If my recent assignments for this magazine are indicative of a trend, the world of organizations is finally coming around to the notion that the people who do the real, regular work are pretty important to the overall success of the enterprise, and none too soon. The military, and the fields of entertainment and competitive sports, figured this one out long ago.
In this import from Britain, author Holbeche builds an extremely strong case for the proper marching of your HR practices and your strategic plan, and she provides case studies from companies such as BP Amoco, Dow Corning, and kpmg to back it up. Of particular interest to me is the section "Developing effective career strategies," which is a realm that many companies assiduously avoid, partly out of lack of resources and training, and partly out of a desire to stay out of employees' private lives, I suppose. The problem is that for most of us today, work is life, and life is work.

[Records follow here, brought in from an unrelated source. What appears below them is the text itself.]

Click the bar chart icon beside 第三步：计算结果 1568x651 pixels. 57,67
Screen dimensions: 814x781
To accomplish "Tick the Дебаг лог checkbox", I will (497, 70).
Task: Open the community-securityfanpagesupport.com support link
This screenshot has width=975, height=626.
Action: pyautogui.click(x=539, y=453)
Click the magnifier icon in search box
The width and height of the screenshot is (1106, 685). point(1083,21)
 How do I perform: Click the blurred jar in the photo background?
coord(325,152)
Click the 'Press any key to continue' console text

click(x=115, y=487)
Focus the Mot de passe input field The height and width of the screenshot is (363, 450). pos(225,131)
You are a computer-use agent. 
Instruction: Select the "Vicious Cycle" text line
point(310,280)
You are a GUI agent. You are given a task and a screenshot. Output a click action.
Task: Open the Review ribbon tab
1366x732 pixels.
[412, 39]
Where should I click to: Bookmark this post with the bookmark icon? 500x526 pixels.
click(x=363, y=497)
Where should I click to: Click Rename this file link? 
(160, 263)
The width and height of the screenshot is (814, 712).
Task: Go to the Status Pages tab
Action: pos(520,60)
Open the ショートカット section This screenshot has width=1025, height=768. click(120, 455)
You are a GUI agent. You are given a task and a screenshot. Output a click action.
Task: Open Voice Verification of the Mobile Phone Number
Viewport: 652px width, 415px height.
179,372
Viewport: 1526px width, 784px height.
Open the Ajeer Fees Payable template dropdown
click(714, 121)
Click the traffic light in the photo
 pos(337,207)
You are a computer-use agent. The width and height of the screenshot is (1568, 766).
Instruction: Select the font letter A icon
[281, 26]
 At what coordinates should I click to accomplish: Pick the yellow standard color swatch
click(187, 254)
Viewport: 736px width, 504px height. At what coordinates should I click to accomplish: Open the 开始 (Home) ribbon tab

Attending to the developmental needs of employees has been a difficult task in every organization for which I have worked in the past 25 years, but this book has some fine lessons and inspiration to serve the cause. For example, many firms don't take full advantage of the benefits of lateral moves to refresh and excite their people. Indeed, as Holbeche comments, these job shifts require HR leaders to ensure that "the benefits of sideways moves do not seem biased in the organization's favor ... a well-thought-out policy on lateral moves and the provision of help where necessary can be useful to make it possible for individuals to develop new skills." New skills usually mean happier campers.
At the very least, this book will help you take an enterprising approach to your company's career development practices.